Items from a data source
↓
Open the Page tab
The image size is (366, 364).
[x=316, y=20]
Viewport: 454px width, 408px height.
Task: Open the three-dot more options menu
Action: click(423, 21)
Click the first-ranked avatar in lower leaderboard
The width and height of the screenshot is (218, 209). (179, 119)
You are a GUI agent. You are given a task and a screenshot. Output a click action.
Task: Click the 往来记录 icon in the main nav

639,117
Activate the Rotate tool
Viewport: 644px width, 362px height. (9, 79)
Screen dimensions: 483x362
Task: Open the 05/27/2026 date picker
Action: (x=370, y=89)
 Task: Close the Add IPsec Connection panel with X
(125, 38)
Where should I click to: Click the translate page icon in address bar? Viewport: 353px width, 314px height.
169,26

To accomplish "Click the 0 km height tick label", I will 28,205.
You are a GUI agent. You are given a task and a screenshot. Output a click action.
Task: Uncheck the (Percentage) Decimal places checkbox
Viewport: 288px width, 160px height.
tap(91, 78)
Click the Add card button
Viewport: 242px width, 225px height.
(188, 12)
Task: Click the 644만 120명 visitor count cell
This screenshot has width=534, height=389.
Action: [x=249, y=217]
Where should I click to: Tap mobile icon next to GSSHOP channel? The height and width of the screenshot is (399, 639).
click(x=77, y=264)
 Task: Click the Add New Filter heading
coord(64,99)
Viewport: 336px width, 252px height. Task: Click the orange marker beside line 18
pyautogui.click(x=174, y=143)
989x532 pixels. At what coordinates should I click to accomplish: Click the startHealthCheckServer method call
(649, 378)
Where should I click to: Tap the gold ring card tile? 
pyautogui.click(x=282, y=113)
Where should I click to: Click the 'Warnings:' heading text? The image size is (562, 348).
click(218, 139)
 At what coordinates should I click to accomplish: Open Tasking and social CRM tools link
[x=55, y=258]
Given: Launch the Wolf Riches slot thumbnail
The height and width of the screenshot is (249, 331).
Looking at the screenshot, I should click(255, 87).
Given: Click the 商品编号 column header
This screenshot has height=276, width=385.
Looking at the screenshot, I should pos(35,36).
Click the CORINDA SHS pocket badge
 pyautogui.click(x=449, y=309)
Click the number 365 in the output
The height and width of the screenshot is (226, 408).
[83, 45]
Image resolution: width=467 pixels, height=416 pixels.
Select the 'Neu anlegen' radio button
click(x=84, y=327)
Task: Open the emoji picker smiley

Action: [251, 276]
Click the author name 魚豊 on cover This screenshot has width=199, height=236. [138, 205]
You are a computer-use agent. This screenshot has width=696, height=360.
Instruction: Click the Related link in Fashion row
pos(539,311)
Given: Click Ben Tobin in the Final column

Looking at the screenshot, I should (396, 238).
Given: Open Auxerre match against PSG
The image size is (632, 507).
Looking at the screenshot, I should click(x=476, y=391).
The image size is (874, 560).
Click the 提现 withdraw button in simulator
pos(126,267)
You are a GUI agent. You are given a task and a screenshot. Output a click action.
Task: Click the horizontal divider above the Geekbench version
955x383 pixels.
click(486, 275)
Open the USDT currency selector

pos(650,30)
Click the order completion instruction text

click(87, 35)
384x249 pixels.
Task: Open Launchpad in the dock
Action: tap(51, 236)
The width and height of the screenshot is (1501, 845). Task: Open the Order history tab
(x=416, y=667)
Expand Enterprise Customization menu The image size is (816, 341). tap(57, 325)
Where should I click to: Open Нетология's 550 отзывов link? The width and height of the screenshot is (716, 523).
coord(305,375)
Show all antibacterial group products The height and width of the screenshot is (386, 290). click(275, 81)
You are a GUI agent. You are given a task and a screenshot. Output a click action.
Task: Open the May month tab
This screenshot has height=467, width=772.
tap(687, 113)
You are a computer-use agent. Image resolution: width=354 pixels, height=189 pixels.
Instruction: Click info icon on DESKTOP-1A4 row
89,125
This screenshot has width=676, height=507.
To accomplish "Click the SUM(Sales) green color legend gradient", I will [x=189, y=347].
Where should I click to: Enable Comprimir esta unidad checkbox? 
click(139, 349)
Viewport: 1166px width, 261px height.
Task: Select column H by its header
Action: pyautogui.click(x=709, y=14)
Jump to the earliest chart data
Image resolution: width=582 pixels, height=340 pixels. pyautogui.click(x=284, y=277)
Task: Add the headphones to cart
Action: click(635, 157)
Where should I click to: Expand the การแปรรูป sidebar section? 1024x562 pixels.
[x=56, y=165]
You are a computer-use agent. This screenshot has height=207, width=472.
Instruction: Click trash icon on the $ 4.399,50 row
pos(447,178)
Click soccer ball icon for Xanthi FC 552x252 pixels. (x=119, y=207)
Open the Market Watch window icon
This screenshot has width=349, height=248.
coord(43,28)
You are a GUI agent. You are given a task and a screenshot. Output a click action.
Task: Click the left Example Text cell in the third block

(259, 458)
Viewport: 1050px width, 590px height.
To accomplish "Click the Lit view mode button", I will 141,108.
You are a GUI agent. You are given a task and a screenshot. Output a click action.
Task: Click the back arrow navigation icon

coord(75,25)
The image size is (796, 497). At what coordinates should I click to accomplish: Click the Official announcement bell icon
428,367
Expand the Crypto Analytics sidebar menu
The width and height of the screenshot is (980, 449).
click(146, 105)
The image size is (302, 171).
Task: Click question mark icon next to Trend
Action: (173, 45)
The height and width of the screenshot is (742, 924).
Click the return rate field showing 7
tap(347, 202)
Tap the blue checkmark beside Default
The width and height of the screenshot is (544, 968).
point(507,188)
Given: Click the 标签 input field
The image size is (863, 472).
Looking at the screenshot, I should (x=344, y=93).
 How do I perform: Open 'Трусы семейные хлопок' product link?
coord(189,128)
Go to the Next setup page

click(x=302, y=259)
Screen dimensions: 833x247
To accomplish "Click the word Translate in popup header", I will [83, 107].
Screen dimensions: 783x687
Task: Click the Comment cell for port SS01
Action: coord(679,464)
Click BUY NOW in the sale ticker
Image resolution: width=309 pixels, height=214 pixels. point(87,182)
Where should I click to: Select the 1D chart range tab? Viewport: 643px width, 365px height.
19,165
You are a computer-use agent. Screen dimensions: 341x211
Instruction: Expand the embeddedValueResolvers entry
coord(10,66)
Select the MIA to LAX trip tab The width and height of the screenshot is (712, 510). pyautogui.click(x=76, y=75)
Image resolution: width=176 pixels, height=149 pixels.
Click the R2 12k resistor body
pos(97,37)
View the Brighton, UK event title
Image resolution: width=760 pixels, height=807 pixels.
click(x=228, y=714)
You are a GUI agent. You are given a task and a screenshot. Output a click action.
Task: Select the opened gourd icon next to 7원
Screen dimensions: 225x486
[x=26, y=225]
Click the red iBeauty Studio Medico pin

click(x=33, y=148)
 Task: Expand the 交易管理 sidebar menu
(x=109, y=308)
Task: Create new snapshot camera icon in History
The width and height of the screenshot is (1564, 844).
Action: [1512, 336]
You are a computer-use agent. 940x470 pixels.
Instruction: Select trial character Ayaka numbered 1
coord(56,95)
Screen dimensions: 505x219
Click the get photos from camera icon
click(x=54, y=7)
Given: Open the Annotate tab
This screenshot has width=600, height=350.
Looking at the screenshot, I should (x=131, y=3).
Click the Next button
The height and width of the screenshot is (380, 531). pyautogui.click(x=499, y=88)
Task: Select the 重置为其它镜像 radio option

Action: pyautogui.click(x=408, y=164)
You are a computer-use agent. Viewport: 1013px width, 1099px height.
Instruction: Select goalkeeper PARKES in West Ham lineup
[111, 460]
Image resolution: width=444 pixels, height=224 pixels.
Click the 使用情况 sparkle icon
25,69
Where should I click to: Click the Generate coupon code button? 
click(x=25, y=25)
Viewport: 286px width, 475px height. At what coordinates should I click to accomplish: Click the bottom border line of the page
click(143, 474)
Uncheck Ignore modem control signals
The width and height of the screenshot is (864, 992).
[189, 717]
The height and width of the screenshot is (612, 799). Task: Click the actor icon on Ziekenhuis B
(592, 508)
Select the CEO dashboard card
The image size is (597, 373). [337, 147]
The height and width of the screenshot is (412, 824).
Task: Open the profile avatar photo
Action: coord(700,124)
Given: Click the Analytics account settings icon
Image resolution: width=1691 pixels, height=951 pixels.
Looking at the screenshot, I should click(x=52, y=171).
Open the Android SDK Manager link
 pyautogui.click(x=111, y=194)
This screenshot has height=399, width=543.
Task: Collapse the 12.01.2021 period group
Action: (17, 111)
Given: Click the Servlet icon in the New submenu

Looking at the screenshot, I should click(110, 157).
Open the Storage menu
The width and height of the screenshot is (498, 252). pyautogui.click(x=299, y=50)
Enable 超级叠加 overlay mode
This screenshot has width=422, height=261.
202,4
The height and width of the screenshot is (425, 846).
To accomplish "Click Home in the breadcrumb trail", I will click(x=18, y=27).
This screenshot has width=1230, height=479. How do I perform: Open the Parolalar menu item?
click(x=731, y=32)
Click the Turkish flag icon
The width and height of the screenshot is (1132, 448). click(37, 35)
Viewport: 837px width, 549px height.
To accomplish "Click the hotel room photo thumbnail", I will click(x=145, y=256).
↑
§ **TASK ITEM**:
Begin with the line above that has "The image size is (366, 364)." and continue through the line that has "Task: Uncheck the", setting each one down exactly. Stop there.

§ **YOUR RESPONSE**:
The image size is (366, 364).
[x=316, y=20]
Viewport: 454px width, 408px height.
Task: Open the three-dot more options menu
Action: click(423, 21)
Click the first-ranked avatar in lower leaderboard
The width and height of the screenshot is (218, 209). (179, 119)
You are a GUI agent. You are given a task and a screenshot. Output a click action.
Task: Click the 往来记录 icon in the main nav

639,117
Activate the Rotate tool
Viewport: 644px width, 362px height. (9, 79)
Screen dimensions: 483x362
Task: Open the 05/27/2026 date picker
Action: (x=370, y=89)
 Task: Close the Add IPsec Connection panel with X
(125, 38)
Where should I click to: Click the translate page icon in address bar? Viewport: 353px width, 314px height.
169,26

To accomplish "Click the 0 km height tick label", I will 28,205.
You are a GUI agent. You are given a task and a screenshot. Output a click action.
Task: Uncheck the (Percentage) Decimal places checkbox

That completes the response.